Server-Side Request Forgery (SSRF) in Azure OpenAI 'On Your Data' Feature
Overview
A high-severity Server-Side Request Forgery (SSRF) vulnerability was discovered in the 'On Your Data' feature of the Azure OpenAI Service. This feature allows users to connect their language models to various data sources, including Azure Blob Storage, to enable Retrieval-Augmented Generation (RAG) over private data. The vulnerability arose from insufficient validation of user-provided URLs during the data source configuration process. An attacker with permissions to configure a data source could provide a specially crafted URL pointing to internal, non-public IP addresses within the Azure fabric. When the service's backend data ingestion component attempted to connect to this URL to fetch data, it would instead send a request to an internal endpoint. This allowed attackers to perform network reconnaissance on Azure's internal infrastructure, probe for open ports on other services, and, most critically, access the Azure Instance Metadata Service (IMDS). By crafting a request to the IMDS endpoint (`169.254.169.254`), an attacker could potentially retrieve temporary service credentials and other sensitive metadata associated with the underlying virtual machine hosting the OpenAI service. This could lead to a cross-tenant data breach or further pivot within the Azure environment. The issue was not in the LLM itself but in the surrounding cloud service architecture that processed user-controlled data URIs. The incident serves as a critical reminder that integrating LLMs with external data sources introduces classic web application vulnerabilities like SSRF into the AI service plane.
Affected Systems
Testing Guide
1. Within the Azure OpenAI Studio, navigate to the 'Add your data' feature. 2. When configuring a data source (e.g., 'From URL'), attempt to provide a URL that points to an internal-only IP address or a server you control (e.g., using a service like Burp Collaborator or Interactsh). 3. Provide a known internal endpoint like `http://169.254.169.254/metadata/instance?api-version=2021-02-01`. 4. Finalize the data source setup and observe if the service attempts to connect.
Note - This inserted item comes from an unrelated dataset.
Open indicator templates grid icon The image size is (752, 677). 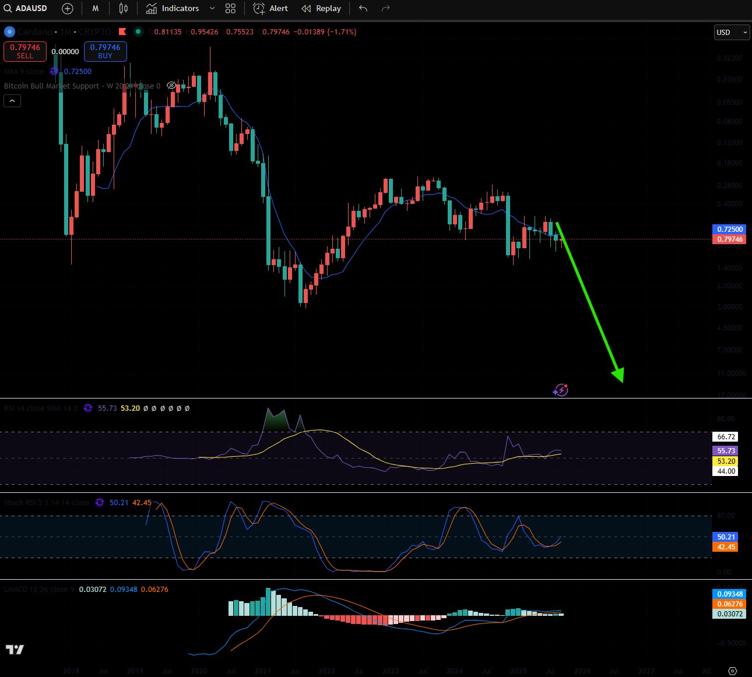click(231, 8)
If your collaborator server receives a request, or if the service successfully parses metadata (which would likely result in an error, but a specific one), the endpoint is vulnerable to SSRF.
Mitigation Steps
1. **Use Private Endpoints**: When connecting Azure AI services to data sources, always use Azure Private Endpoints to ensure traffic does not traverse the public internet and is restricted to your virtual network. 2. **Apply Network Policies**: Implement strict egress filtering (Network Security Groups or Azure Firewall) on the subnets hosting AI services to deny all outbound traffic by default and only allow connections to known, trusted endpoints. 3. **Use Managed Identities**: Prefer identity-based authentication (Managed Identities) for accessing data sources over credential or URL-based methods, as this removes the need for the service to handle potentially malicious URLs. 4. **Audit Configurations**: Regularly audit data source configurations in your AI services to ensure they point to legitimate, expected locations and do not contain suspicious-looking URLs or IP addresses.
Patch Details
Microsoft patched the service's backend to implement stricter URL validation, an allowlist for resolvable domains, and enhanced network isolation that prevents the data ingestion service from reaching internal metadata endpoints.